I am using json and jsonpickle sometimes to serialize objects to files, using the following function:
def json_serialize(obj, filename, use_jsonpickle=True):
f = open(filename, 'w')
if use_jsonpickle:
import jsonpickle
json_obj = jsonpickle.encode(obj)
f.write(json_obj)
else:
simplejson.dump(obj, f)
f.close()
The problem is that if I serialize a dictionary for example, using "json_serialize(mydict, myfilename)" then the entire serialization gets put on one line. This means that I can't grep the file for entries to be inspected by hand, like I would a CSV file.

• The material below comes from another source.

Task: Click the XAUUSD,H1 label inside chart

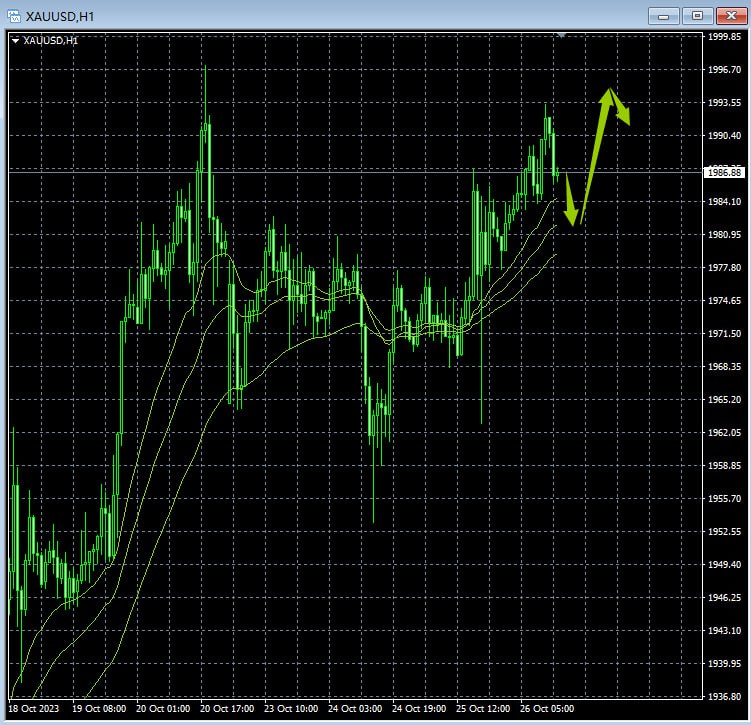Action: pyautogui.click(x=51, y=41)
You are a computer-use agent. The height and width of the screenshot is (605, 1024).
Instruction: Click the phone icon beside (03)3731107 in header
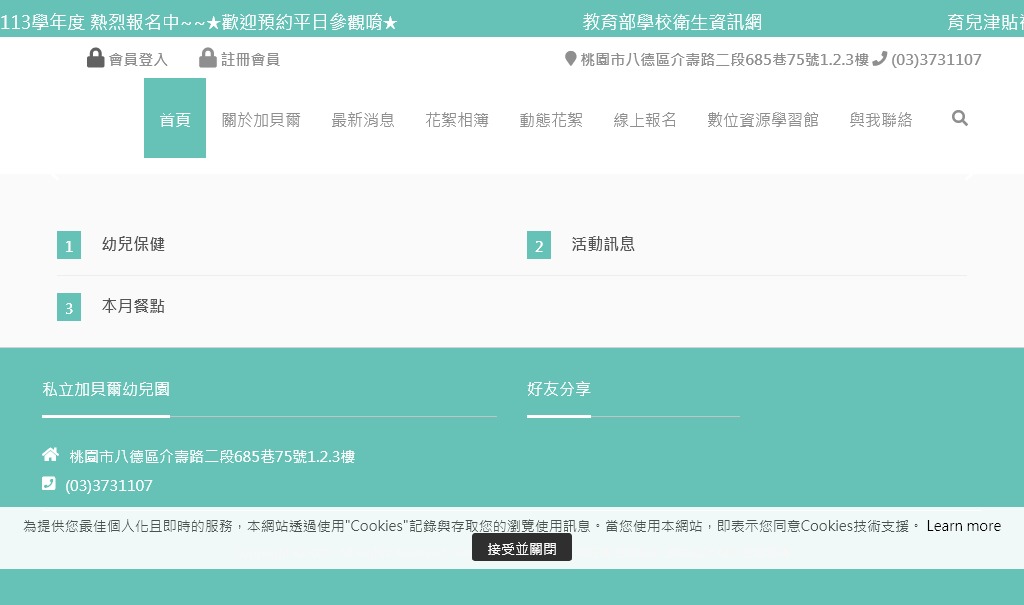[879, 59]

Is there a way to make it so each element of an object (e.g. each entry in a dict, or each element in a list) is placed on a separate line in the JSON output file?
thanks.
(simple)json.dump() has the indent argument. jsonpickle probably has something similar, or in the worst case you can decode it and encode it again.
Jsonpickle uses one of the json backends and so you can try this to your code:
jsonpickle.set_encoder_options('simplejson', sort_keys=True, indent=4)
Update: simplejson has been incorporated into base python, just replace simplejson for json and you'll get the pretty-printed/formatted/non-minified json
jsonpickle.set_encoder_options('json', sort_keys=True, indent=4)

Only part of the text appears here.